What the task requires:
Scan the data below for lines holding the word "computer", and copy each line found.

···

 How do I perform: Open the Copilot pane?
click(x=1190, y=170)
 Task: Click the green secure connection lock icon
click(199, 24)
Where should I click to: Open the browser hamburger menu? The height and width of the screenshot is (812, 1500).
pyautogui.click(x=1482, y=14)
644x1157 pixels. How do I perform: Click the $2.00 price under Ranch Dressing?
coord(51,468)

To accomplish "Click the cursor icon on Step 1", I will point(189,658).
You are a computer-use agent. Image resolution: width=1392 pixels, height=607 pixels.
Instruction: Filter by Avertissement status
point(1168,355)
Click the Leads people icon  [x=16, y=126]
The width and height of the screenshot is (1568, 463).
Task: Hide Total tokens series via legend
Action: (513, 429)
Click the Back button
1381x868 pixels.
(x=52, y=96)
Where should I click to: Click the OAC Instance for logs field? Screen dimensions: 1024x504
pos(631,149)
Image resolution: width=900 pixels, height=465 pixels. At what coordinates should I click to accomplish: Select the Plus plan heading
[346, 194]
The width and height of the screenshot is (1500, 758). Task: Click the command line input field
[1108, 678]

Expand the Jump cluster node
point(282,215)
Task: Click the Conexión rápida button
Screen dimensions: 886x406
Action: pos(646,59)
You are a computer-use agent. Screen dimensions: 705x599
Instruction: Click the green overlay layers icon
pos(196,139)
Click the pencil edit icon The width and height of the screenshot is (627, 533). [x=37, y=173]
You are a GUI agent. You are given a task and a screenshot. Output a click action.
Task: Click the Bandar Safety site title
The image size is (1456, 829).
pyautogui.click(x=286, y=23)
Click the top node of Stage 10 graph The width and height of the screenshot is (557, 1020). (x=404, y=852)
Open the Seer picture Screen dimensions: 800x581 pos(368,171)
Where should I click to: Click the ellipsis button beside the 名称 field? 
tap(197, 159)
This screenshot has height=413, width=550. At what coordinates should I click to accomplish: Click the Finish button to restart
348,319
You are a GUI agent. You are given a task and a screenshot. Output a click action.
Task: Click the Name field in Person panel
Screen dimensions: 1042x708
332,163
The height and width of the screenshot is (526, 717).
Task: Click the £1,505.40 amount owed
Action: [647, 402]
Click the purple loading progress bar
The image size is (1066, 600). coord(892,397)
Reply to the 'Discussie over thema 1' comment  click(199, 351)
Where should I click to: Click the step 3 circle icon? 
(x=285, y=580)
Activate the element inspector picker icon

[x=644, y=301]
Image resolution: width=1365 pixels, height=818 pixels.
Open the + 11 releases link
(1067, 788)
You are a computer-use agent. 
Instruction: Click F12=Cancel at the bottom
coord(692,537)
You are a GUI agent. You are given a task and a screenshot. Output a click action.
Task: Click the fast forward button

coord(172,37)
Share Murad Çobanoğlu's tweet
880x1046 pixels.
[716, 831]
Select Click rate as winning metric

···

Solution for this task:
You are a computer-use agent. Image resolution: width=1392 pixels, height=607 pixels.
You are a computer-use agent. Screen dimensions: 705x599
You are a computer-use agent. 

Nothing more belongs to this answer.